As it is often homogenized into monolithic, generic terms, it can be easy to forget that Africa actually consists of more than 70 nations, multiple markets and economies, hundreds of cultures, and thousands of commercial challenges.
African markets are perceived to have excessive risk. In 2013, EY conducted an attractiveness survey for Africa. Perceptions from the survey found Africa to be a country of disease, poverty, corruption, and ongoing conflict.
While the vein of corruption was a tributary shared among nearly all corners of the continents, the perceived risks are overstated, and Africa is in fact a surging, growing economy rife with economic possibility.
Perceptions versus reality
The survey results show overwhelmingly positive metrics regarding Africa’s opportunity and sustainability as a key market for international businesses. The data highlights that Africa has become a commercially significant market for the last two decades.
Since 2000, seven of the 11 countries that make up Africa’s business core have grown by seven percent annually, and in that time six of the 10 fastest growing economies in the world have come from Africa.
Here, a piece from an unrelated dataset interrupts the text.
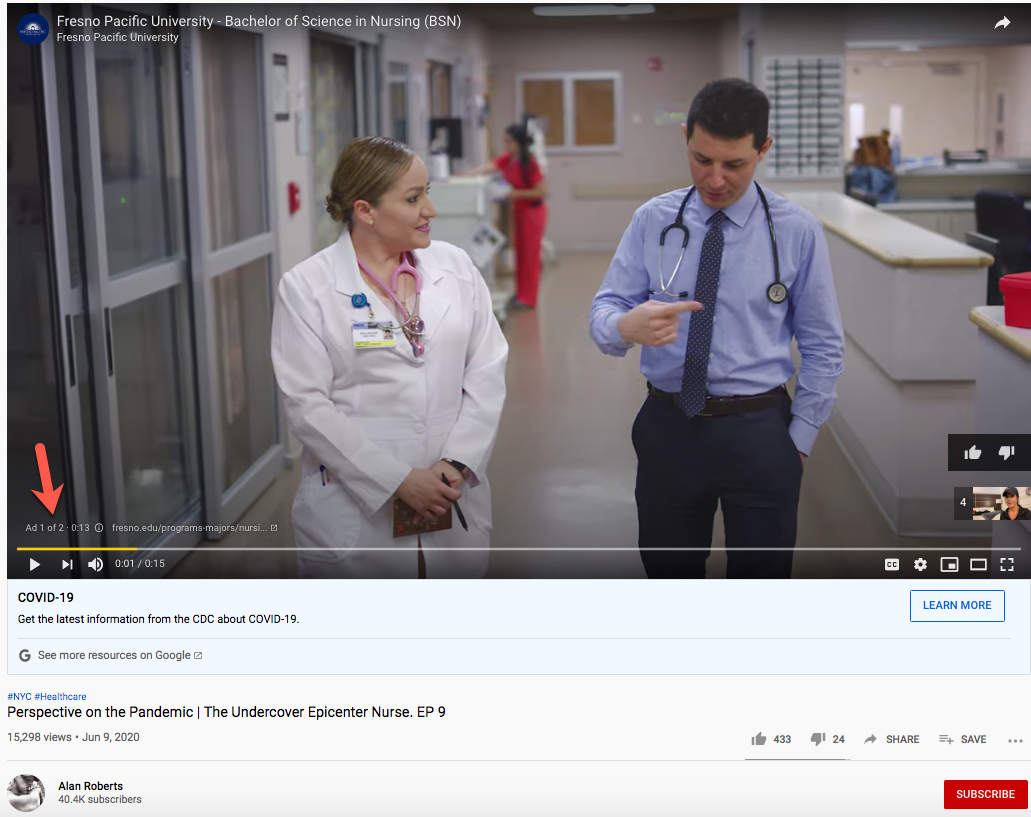The height and width of the screenshot is (817, 1031).
Task: Open the three-dot more actions menu
Action: [1015, 740]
There is a wide gap between the perception and reality concerning corruption within the continent. “The reality is that a diverse range of African countries have now experienced consistent and robust growth for over a decade.”
Still, the impression that doing business in Africa is risky has limited the flow of foreign direct investments in Africa, despite the fact that Africa’s relative attractiveness to foreign direct investment has continued to rise.
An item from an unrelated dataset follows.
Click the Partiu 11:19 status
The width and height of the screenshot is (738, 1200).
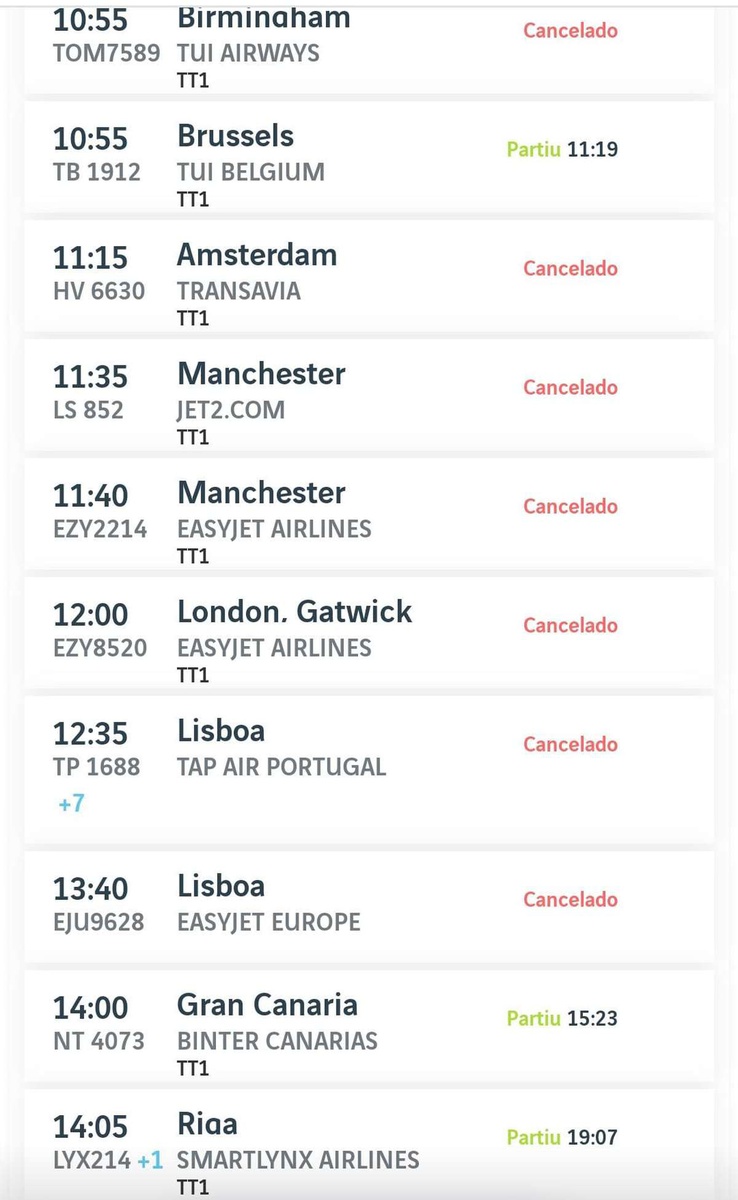[562, 150]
Despite an increase in growth, challenges still persist. The risks identified as key investment hurdles are political instability, bribery and corruption, and weak security infrastructure.
EY’s annual Global Fraud Survey reinforced the perception that bribery and corruption is a significant risk. Across all the geographies surveyed, African respondents are the most likely to have experienced a significant fraud in the last two years. Obtaining permits, licenses or even basic utilities can sometimes lead to a solicitation of a bribe.